To be fair, the letter also states that if consumers have questions or want to choose a different plan they can call a customer-service hotline at LifeWise for assistance. But Reifman scoffs at the suggestion, saying he has “wasted a lot of time” talking with customer-service representatives at LifeWise in the past, with little success.
He says the letter from LifeWise left him with the impression that he had few options other than the high-deductible plan it suggested and that seemed worse than his current coverage.
One reason for this impression is that the letter fails to mention that Reifman will be able to choose from a range of health plans – and not just those offered by LifeWise – when the state’s new health-insurance exchange opens for enrollment Oct. 1.
The exchange, called Washington Healthplanfinder, will allow residents to choose from dozens of health plans for coverage in 2014.
The discontinuation letters sent out by Group Health Cooperative and Regence Blue Shield include information about Healthplanfinder, but the Premera and LifeWise letters make no mention of the exchange.
This omission has raised concerns at the OIC.
“We know that many consumers are confused by the upcoming changes and we want to make sure people understand all of the options they have for buying coverage,” said Marquis.
“We’re concerned that because Premera and LifeWise left out any mention of the new health-benefit exchange and the Washington Healthplanfinder in their letters, their customers may not know they have additional options for buying plans that could be more affordable for themselves and their families,” she said.
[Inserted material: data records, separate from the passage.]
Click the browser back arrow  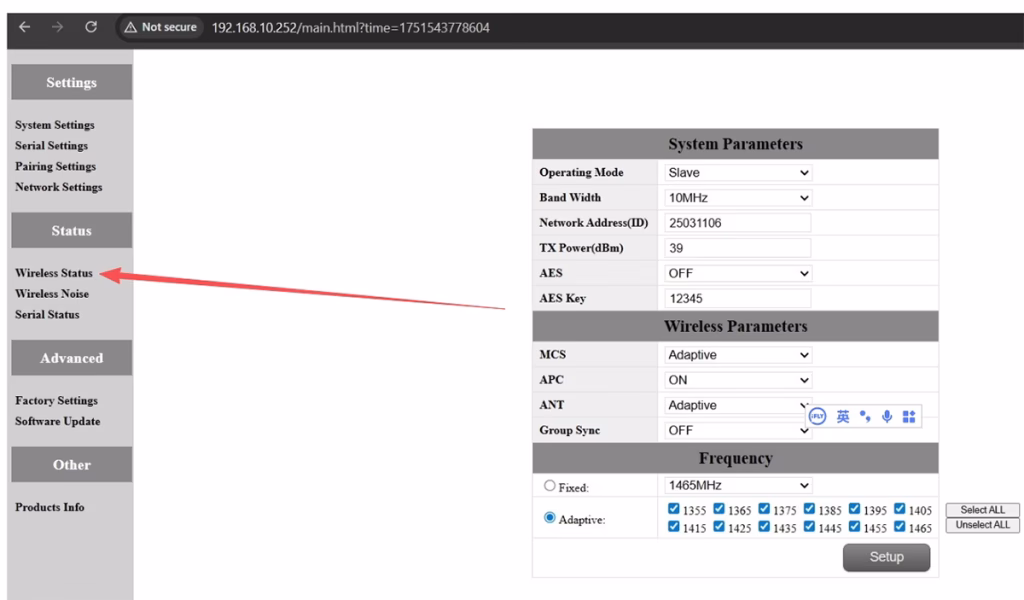pyautogui.click(x=24, y=28)
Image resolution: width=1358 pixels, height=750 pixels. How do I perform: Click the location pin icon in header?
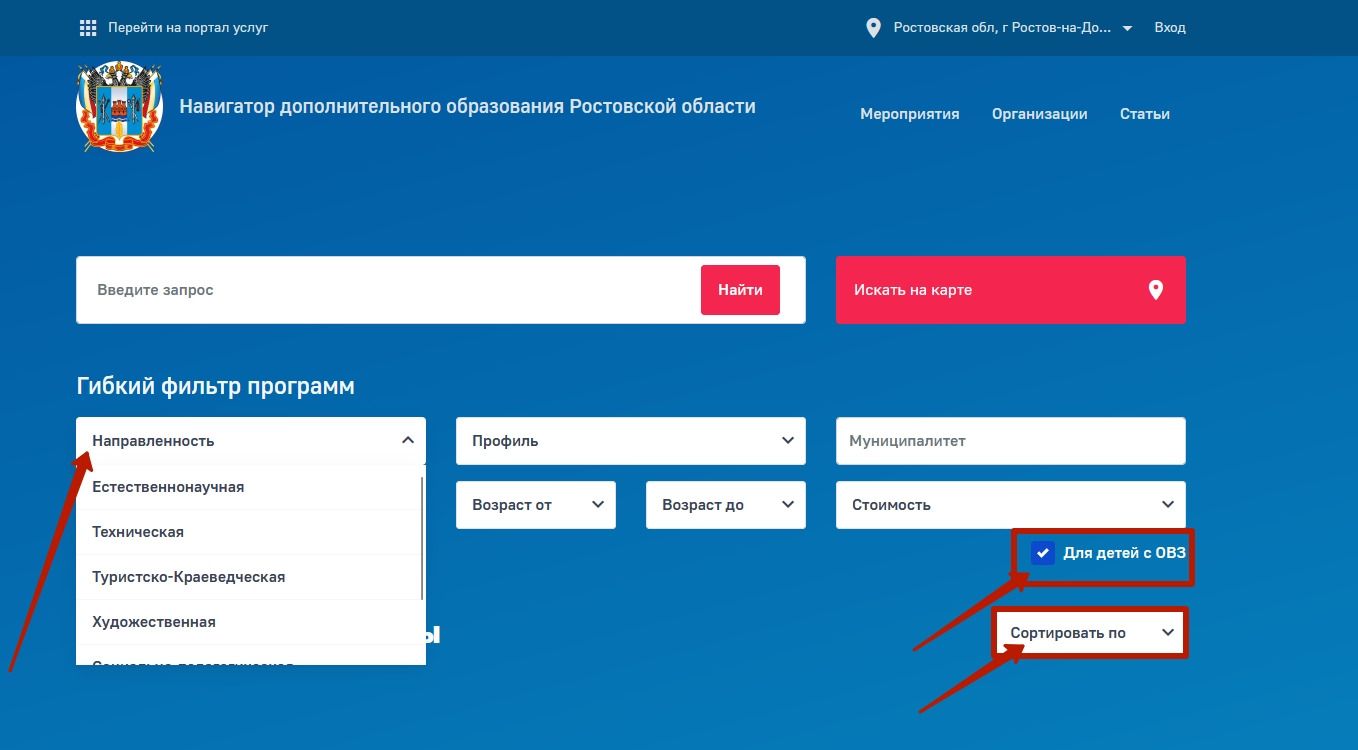(x=873, y=28)
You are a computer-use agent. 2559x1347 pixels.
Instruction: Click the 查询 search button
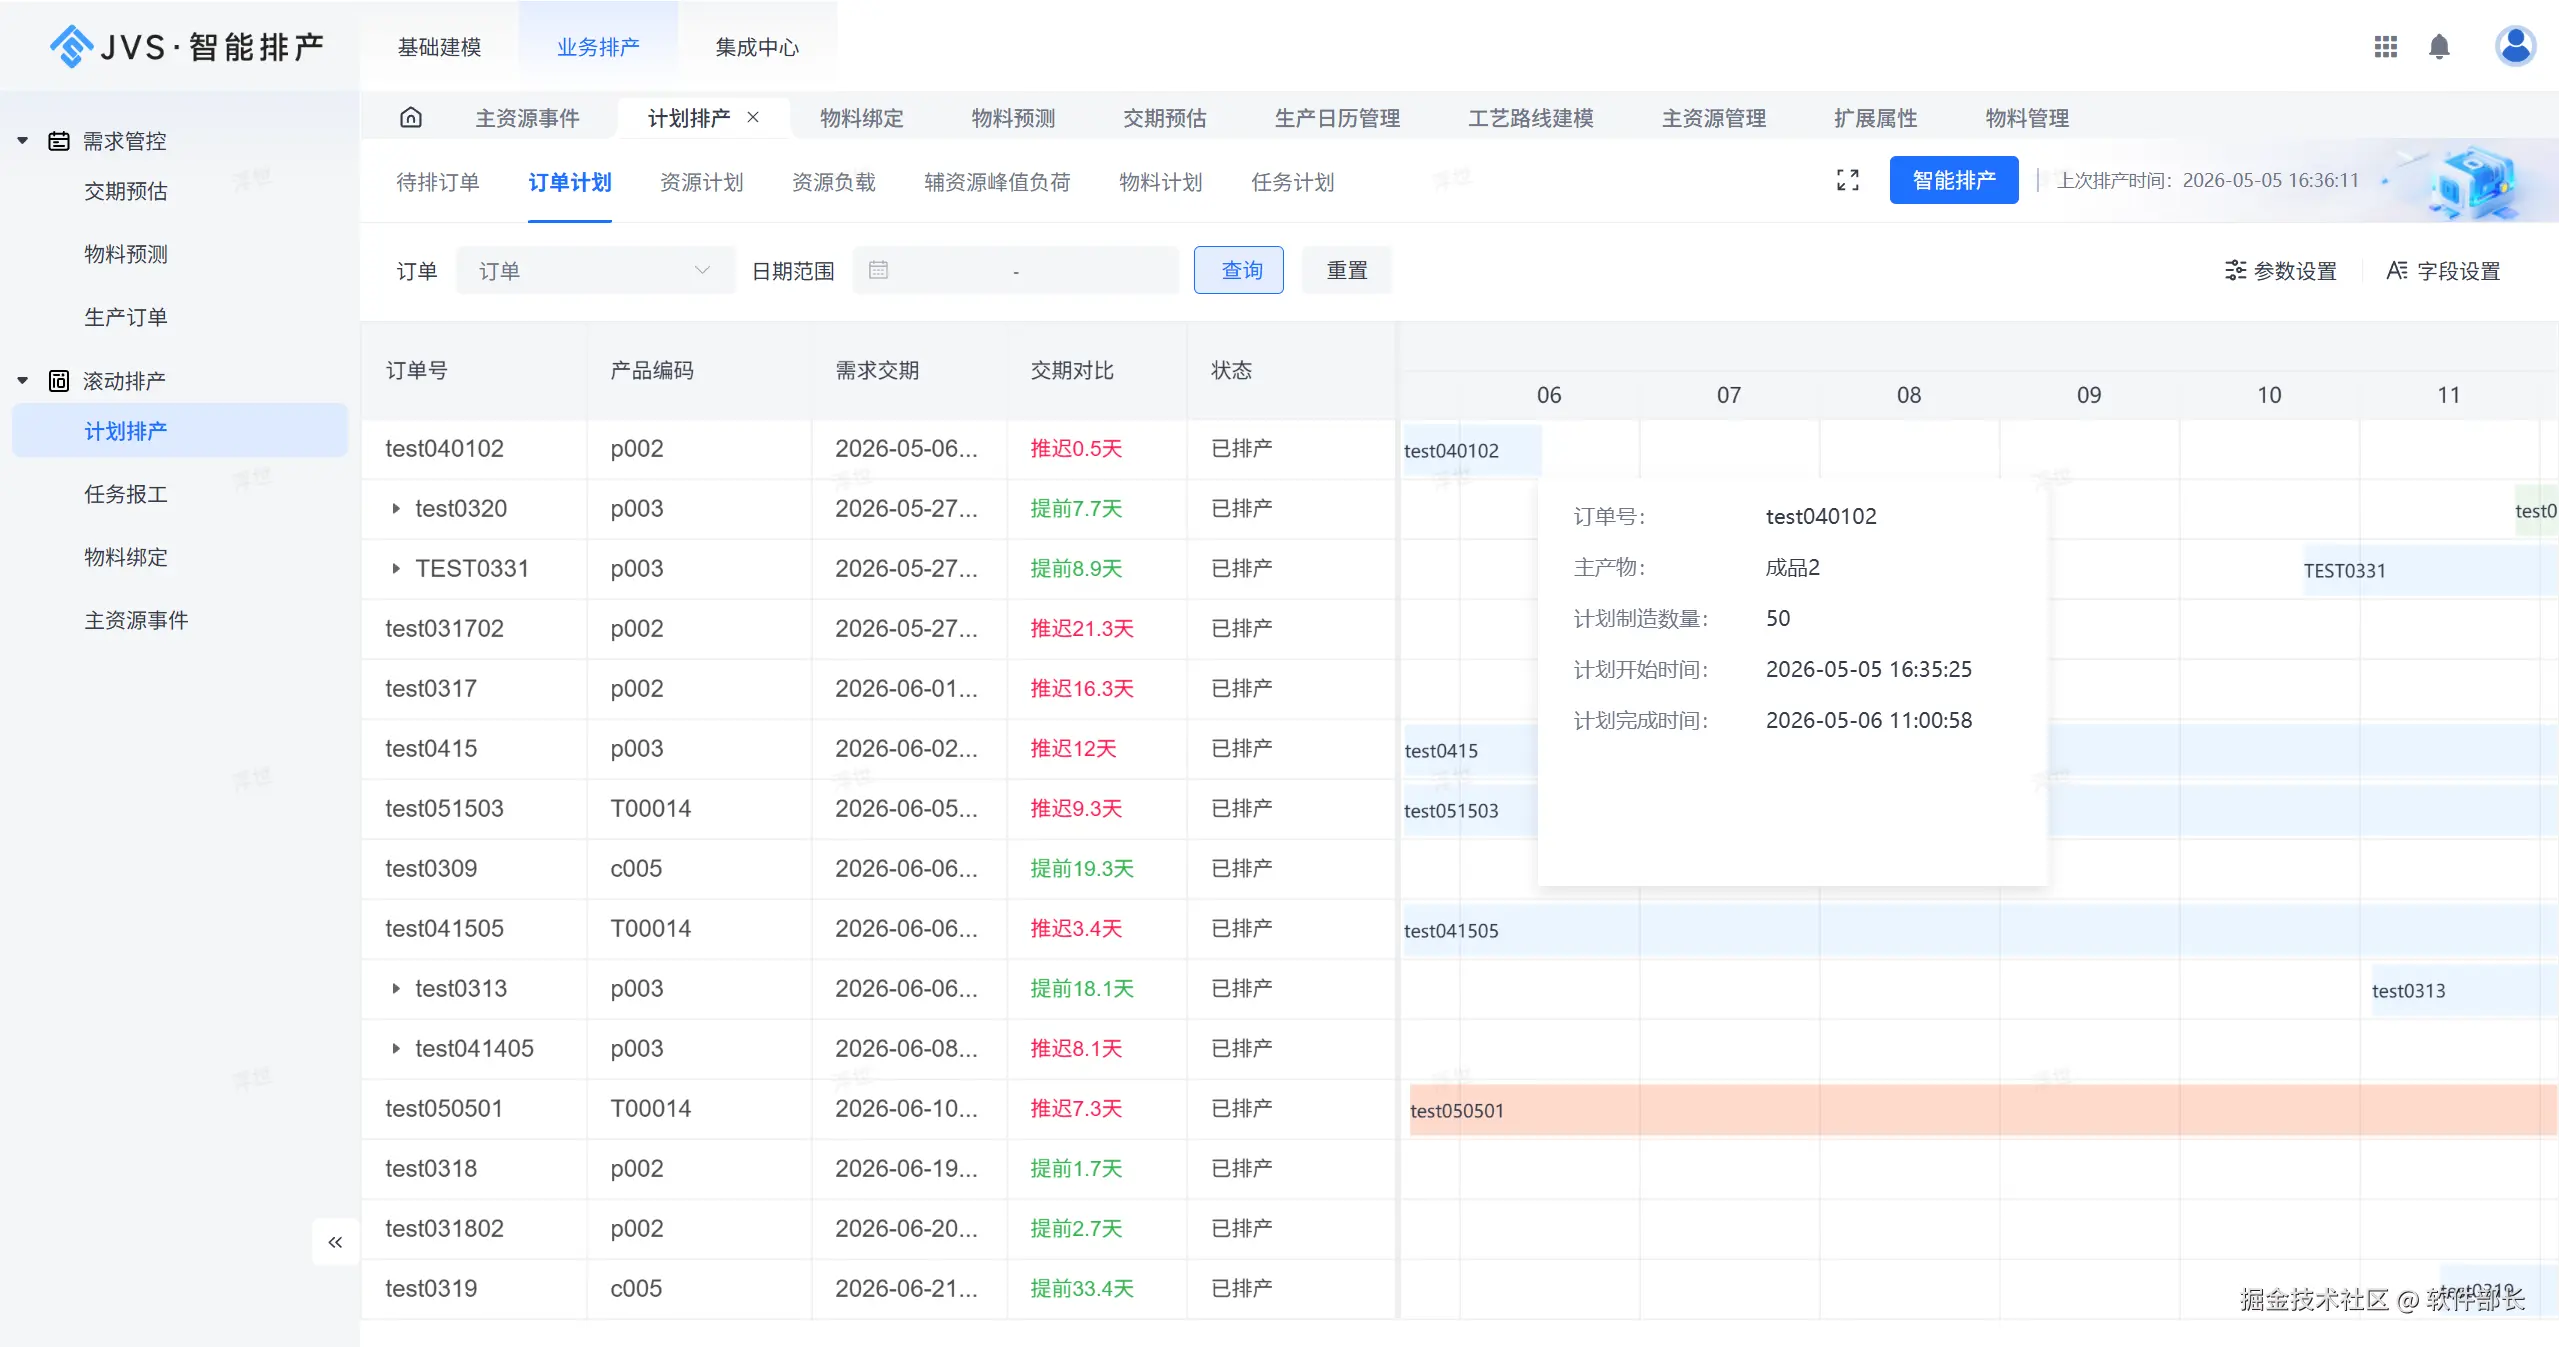[x=1238, y=270]
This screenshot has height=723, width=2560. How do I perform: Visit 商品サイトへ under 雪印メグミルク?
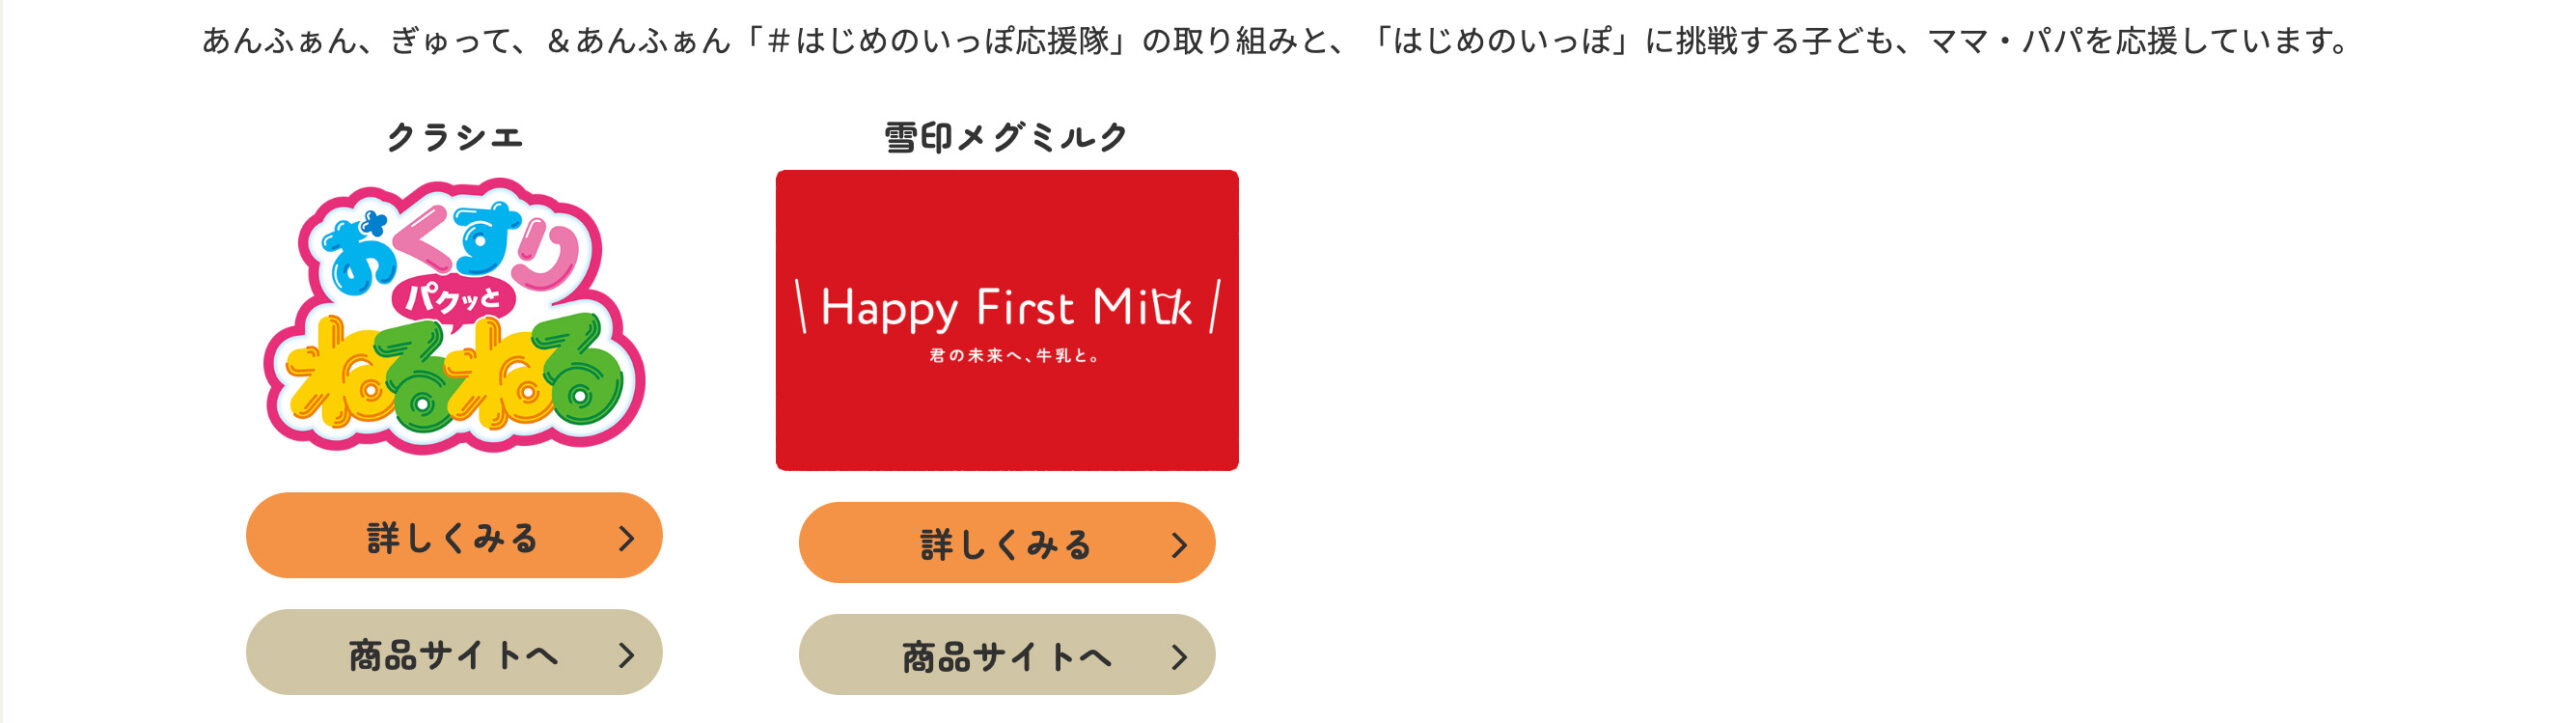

Premera spokesman Eric Earling said the letters don’t mention Healthplanfinder because the company has determined that “a significant number” of consumers enrolled in its individual health plans will not be eligible for the new federal premium subsidies, “which is the main reason to go to the exchange.”
Another reason is that “our interest is in making sure our customers are aware of their options available with us.”
But customer service representatives will direct callers to the exchange if they ask about plans available from other companies, Earling said.
September 11, 2013 at 9:33 PM
By now, you may have noticed that individual health insurance rates are considerably more more expensive if you’re a smoker. But just how much more? The state’s Office of the Insurance Commissioner says companies are allowed to set smokers’ health- insurance rates as much as 50 percent higher, if they could justify such hefty increases.
So far, the companies whose plans have been favorably reviewed by the Commish’s office (for inclusion in the online marketplace known as the Washington Health Benefit Exchange through its Healthplanfinder tool) haven’t gone that high. Group Health Cooperative came in the highest, with a 20 percent increase for smokers. BridgeSpan Health Company (an affiliate of the parent company of Regence BlueShield) levied a 15 percent increase, and Premera and its subsidiary, LifeWise Health Plan of Washington, had 7.5 percent increases.